TASK 1:
According to the article on Intel GPU hangs in recent kernels, which kernel release fixed the bug where the i915 driver dropped writes to pages it did not own?

DOCUMENT PASSAGE:

Linux Kernel 5.5 Will Not Fix The Frequent Intel GPU Hangs In Recent Kernels
Linux users running machines with Intel integrated graphics have been struggling with frequent system hangs and other problems caused by a buggy i915 kernel module for Intel iGPUs for quite some time. 5.3 series kernels went from being completely useless to problematic as of 5.3.14 while 5.4 series kernels remain utterly broken. Several fixes attempting solve some of the more common problems with Intel graphics chips have been merged into the Linux Kernel mainline git tree the last few days. Problems with frequent hangs remain and it looks like Linux Kernel 5.5 will be as problematic as previous kernels for those using Intel integrated graphics.
written by 林慧 (Wai Lin) 2020-01-12 - last edited 2020-12-05. © CC BY
Intel DG1 dedicated graphics card prototype launched at CES 2020.
The freedesktop issue tracker for Intel graphics is riddled with complaints from an increasing amount of frustrated users who experience GPU hangs and total system freezes due to bugs in the i915 kernel driver for Intel graphics chips. The woes begun with kernel 5.1 and they have only gotten worse, not better, with each new 5.x series kernel release. One of the more scandalous bugs where the i915 would drop writes to pages it did not own was fixed in kernel 5.3.14 but other problems remain in 5.3-series kernels and new ones were introduced in 5.4 series kernels.

TASK 2:
Please reproduce the Extracted data entries rows below word for word, omitting the pictures.

[Extracted data entries]
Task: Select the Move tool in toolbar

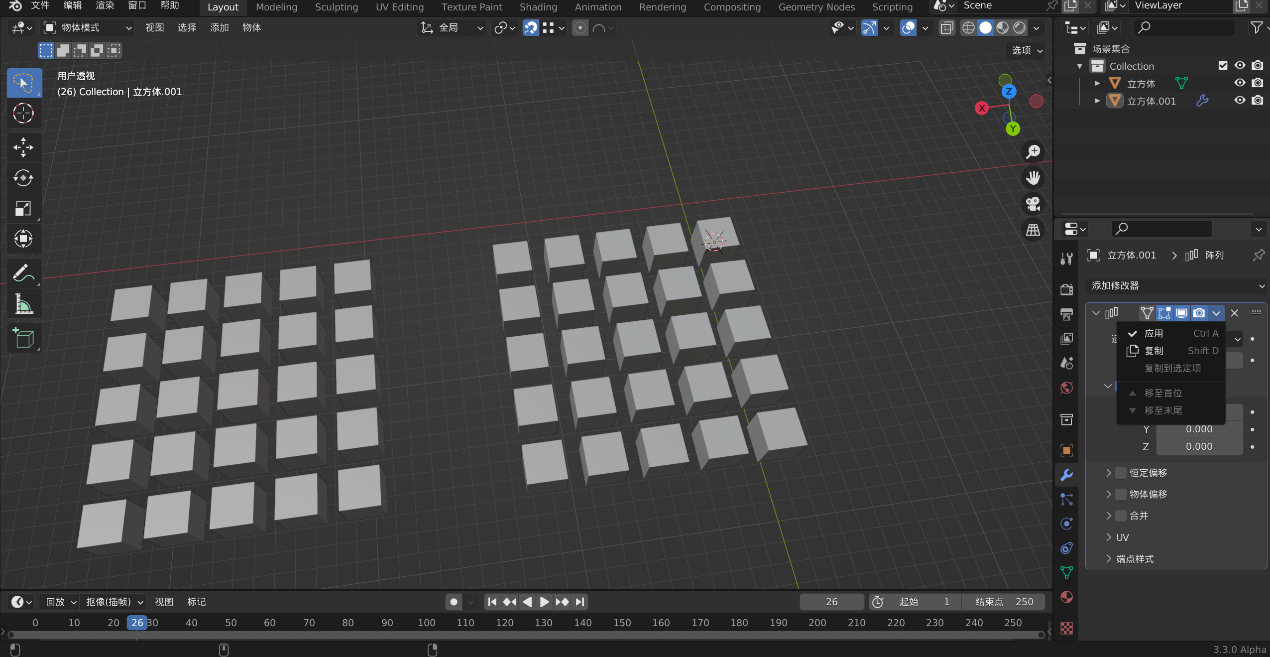Action: click(x=23, y=147)
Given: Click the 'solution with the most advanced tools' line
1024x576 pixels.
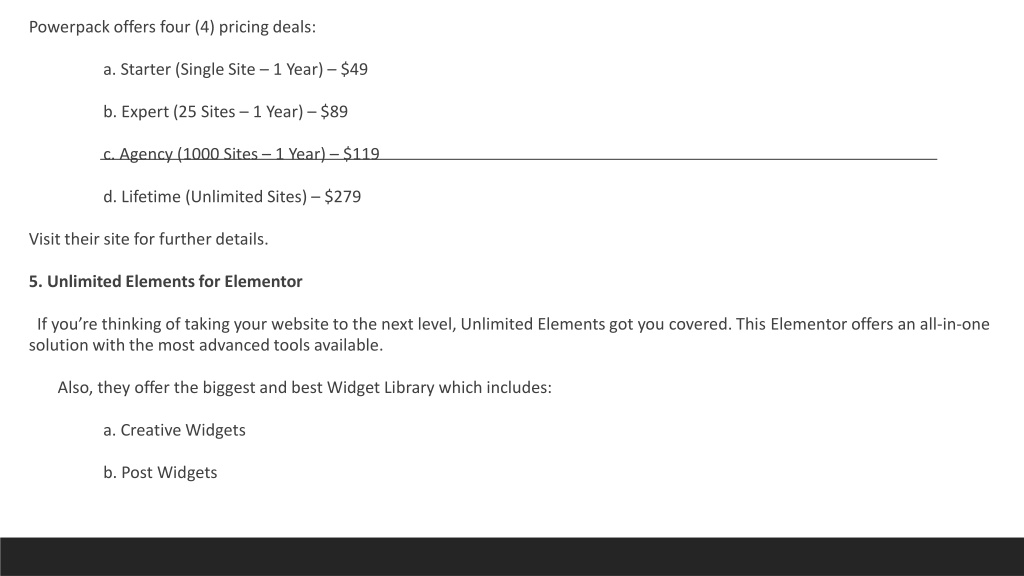Looking at the screenshot, I should pyautogui.click(x=206, y=345).
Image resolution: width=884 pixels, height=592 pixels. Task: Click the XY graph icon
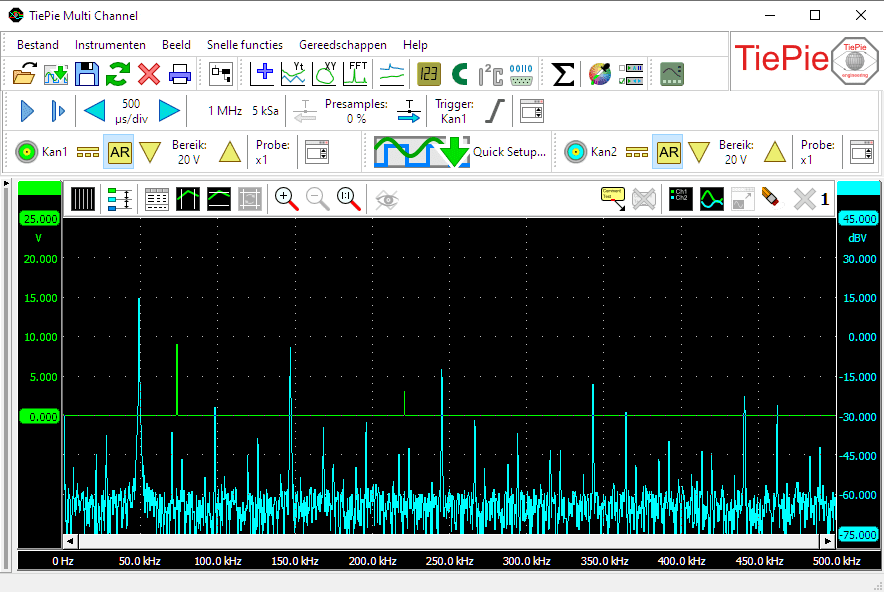(x=326, y=74)
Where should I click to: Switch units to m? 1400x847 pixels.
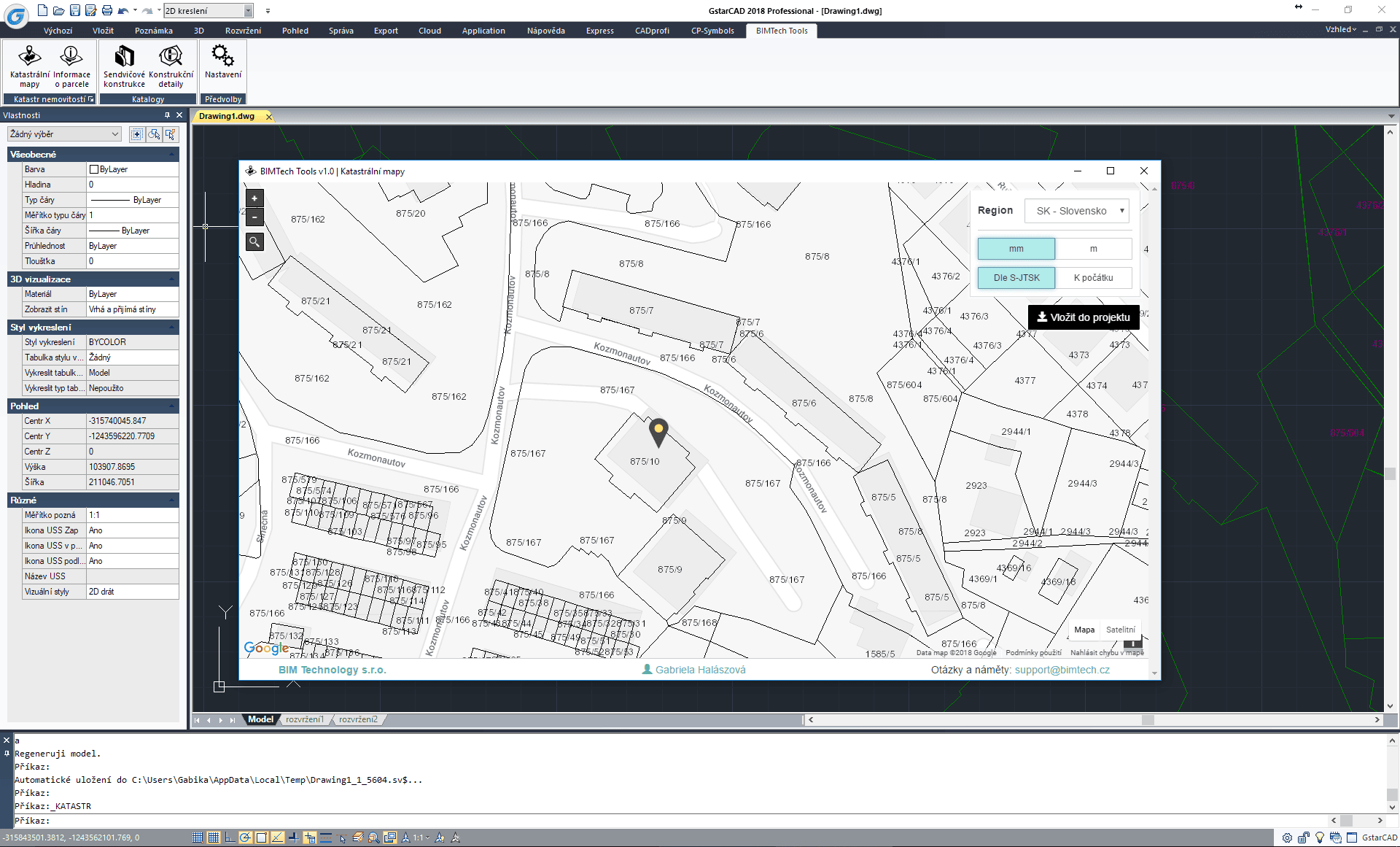[x=1093, y=249]
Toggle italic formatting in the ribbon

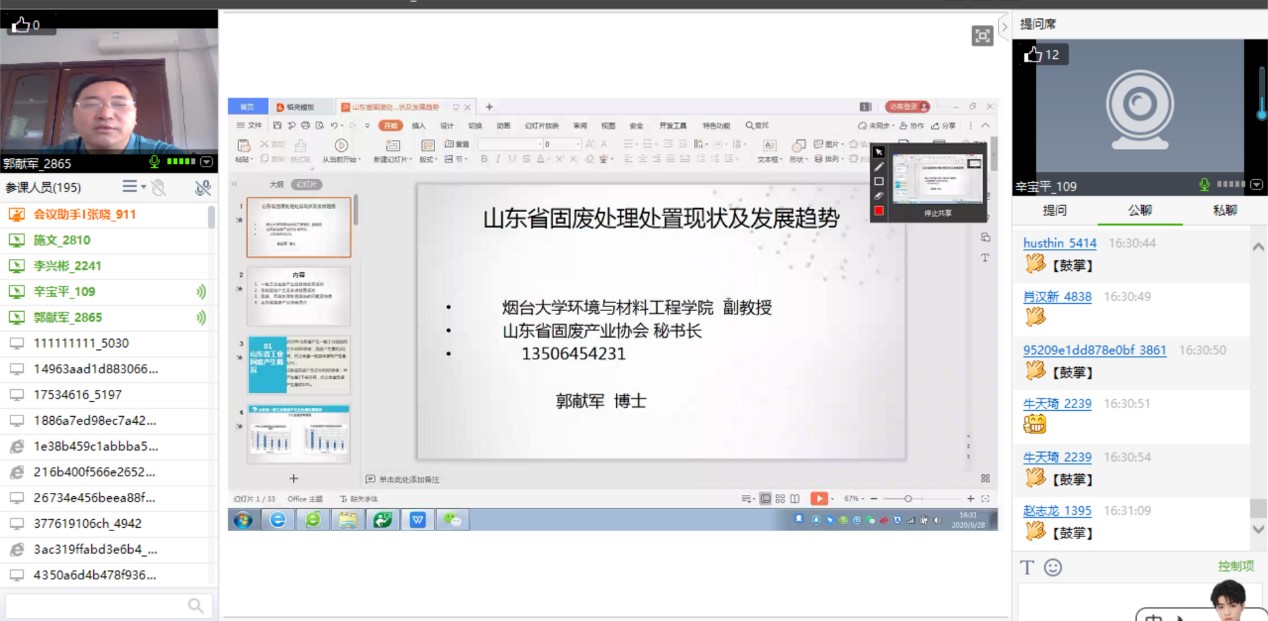(498, 158)
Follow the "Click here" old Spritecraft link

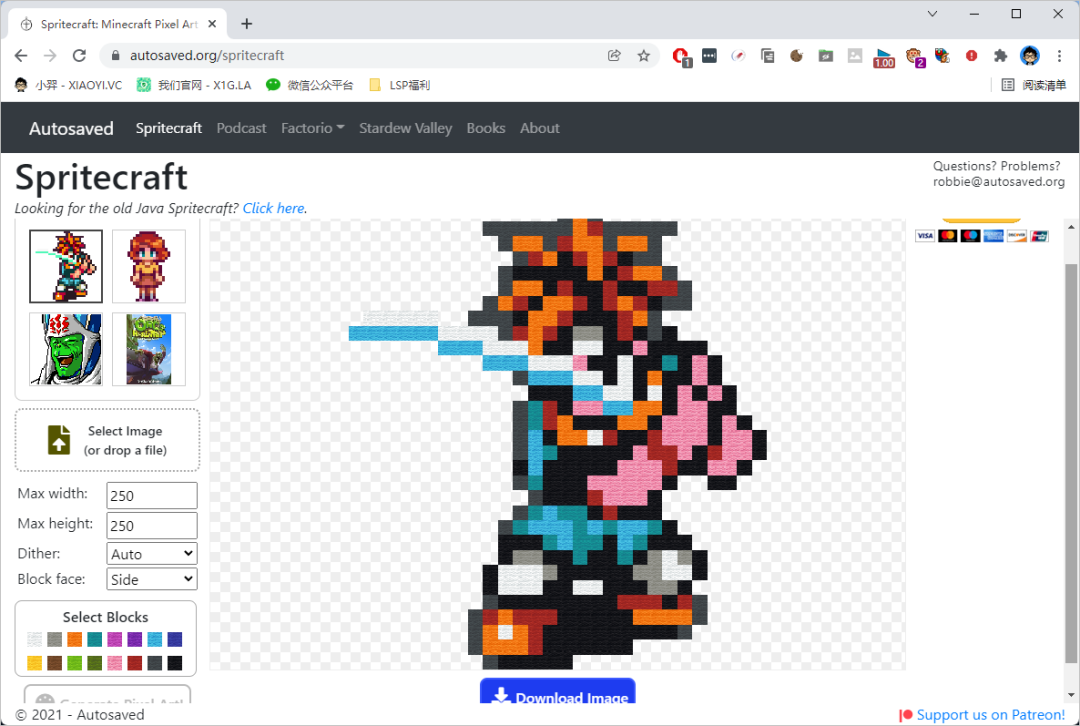[273, 208]
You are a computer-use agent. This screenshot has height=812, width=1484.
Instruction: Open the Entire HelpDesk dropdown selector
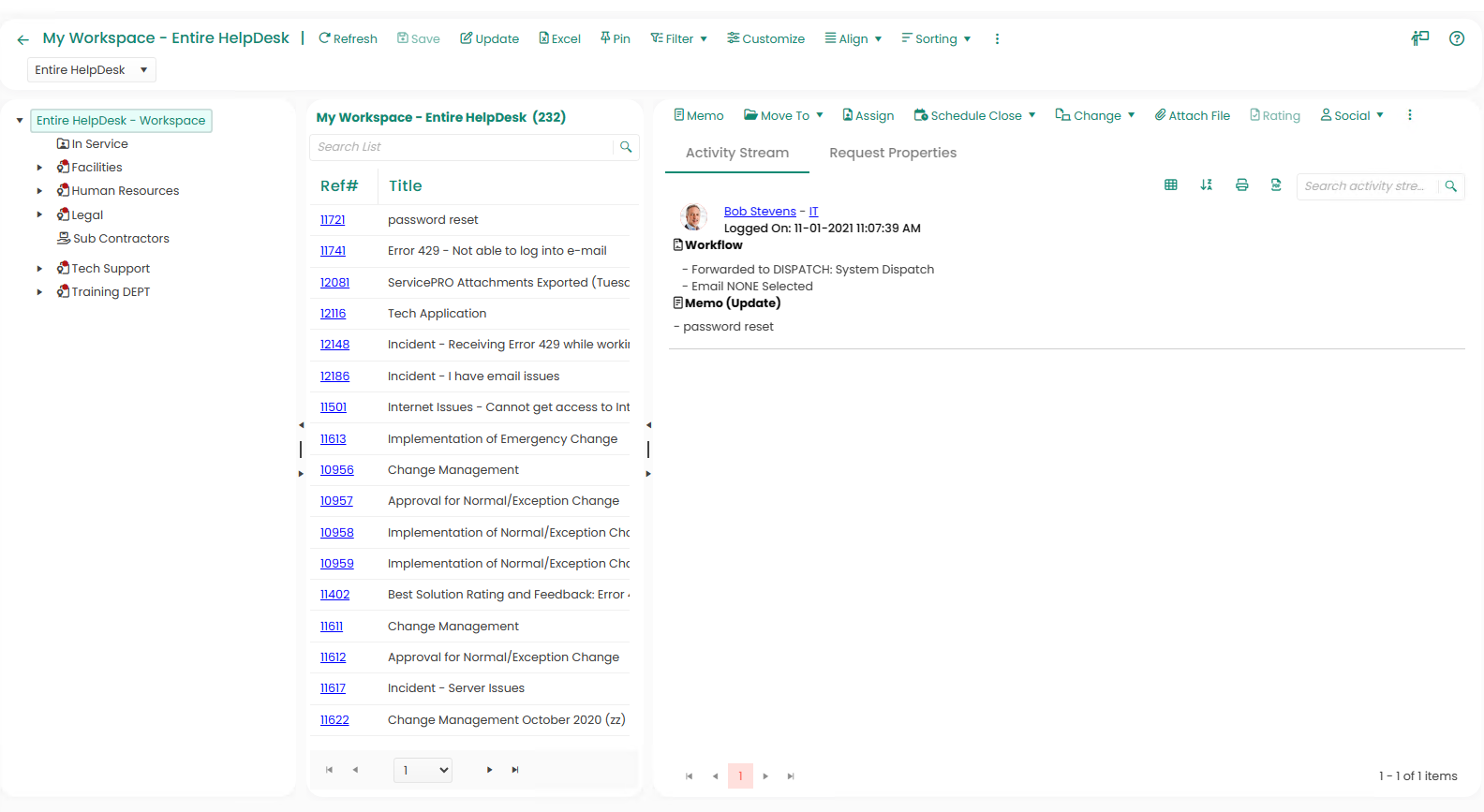pos(91,70)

TASK RESPONSE 1:
Kernel 5.3.14

TASK RESPONSE 2:
Task: Select the Move tool in toolbar

Action: click(x=23, y=147)
Given: Click the 'solution with the most advanced tools' line
1024x576 pixels.
Looking at the screenshot, I should pyautogui.click(x=206, y=345).
Image resolution: width=884 pixels, height=592 pixels. Task: Click the XY graph icon
(x=326, y=74)
Where should I click to: Switch units to m? 1400x847 pixels.
[x=1093, y=249]
Toggle italic formatting in the ribbon

(498, 158)
Follow the "Click here" old Spritecraft link

[273, 208]
You are a computer-use agent. This screenshot has height=812, width=1484.
Instruction: Open the Entire HelpDesk dropdown selector
pos(91,70)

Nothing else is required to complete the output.